Content
summary Summary

UC Berkeley and Google researchers demonstrate a new method for generative AI that could replace diffusion models.

Generative AI models, such as GANs, diffusion models, or more recently consistency models, generate images by mapping an input, such as random noise, a sketch, or a low-resolution or otherwise corrupted image, to outputs that correspond to a given target data distribution, usually natural images. Diffusion models, for example, do this by "denoising" an image in several steps, learning the target data distribution during training.

Researchers from UC Berkeley and Google now present a new generative model, called "Idempotent Generative Networks" (IGNs), that learns through training to generate a suitable image from any form of input, ideally in a single step. The proposed method is intended to be a "global projector" that projects any input data onto the target data distribution and, unlike other methods, is not limited to specific inputs.

Incidentally, the team cites a scene from Seinfeld as inspiration for the work, which sums up the eponymous concept of idempotent operators.

Ad
Ad

Idempotent generative networks show potential in first study

IGNs differ from GANs and diffusion models in two important ways: Unlike GANs, which require separate generator and discriminator models, IGNs are "self-antagonistic" - they fulfil both roles.
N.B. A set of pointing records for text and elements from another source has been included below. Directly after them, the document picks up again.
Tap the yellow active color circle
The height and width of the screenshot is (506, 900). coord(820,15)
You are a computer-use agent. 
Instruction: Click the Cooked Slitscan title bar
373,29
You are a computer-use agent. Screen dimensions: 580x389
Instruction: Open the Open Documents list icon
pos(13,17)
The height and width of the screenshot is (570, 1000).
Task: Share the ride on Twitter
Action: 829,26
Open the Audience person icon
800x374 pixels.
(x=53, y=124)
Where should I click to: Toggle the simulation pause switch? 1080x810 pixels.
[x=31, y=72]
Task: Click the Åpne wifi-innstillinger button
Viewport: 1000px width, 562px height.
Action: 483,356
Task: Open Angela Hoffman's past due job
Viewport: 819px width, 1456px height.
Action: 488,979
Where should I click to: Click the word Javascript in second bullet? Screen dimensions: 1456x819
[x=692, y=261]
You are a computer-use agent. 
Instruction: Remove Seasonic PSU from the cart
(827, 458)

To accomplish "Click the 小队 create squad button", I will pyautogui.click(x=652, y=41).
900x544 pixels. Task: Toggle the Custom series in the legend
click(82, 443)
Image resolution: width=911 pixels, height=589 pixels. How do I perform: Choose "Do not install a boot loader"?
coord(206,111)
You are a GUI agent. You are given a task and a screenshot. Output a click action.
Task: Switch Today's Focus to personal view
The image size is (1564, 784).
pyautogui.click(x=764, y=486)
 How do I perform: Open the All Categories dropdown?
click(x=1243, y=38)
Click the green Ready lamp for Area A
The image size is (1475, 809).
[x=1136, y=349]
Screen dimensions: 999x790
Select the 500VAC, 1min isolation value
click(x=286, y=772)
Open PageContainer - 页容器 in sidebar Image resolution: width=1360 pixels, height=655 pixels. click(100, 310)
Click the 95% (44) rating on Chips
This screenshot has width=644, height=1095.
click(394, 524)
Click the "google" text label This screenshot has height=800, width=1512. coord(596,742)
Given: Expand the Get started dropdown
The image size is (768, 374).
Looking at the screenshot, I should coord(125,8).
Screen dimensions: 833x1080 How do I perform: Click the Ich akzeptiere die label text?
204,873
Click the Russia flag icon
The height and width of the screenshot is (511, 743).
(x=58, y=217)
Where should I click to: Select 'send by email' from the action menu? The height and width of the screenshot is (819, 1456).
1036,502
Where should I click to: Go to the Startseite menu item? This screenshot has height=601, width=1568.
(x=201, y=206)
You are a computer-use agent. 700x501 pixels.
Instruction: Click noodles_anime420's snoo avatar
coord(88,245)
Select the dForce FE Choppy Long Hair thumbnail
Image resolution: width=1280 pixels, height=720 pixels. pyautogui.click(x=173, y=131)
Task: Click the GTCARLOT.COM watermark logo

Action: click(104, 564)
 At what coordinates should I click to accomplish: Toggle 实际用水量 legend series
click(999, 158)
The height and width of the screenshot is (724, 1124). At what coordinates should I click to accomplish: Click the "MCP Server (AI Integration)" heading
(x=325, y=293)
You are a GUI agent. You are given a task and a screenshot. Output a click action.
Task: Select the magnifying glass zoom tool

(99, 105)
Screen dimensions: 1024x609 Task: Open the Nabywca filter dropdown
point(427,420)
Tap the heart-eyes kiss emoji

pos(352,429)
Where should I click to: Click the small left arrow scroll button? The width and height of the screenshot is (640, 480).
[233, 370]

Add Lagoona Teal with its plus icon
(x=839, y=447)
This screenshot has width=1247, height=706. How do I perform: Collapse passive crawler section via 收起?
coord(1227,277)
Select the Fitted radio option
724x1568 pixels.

Unlike diffusion models, which perform incremental steps, IGNs attempt to map the inputs to the data distribution in a single step.

The researchers demonstrate the potential of IGNs using the MNIST and CelebA datasets. The team shows applications such as converting a sketch into a photorealistic image, generating an image from noise, or repairing a damaged image.

Image: Shocher et al.

Although the image quality is not yet state-of-the-art, the examples show that the method works, allows simple manipulations such as adding a headset to a face, and can handle any input such as sketches or damaged images.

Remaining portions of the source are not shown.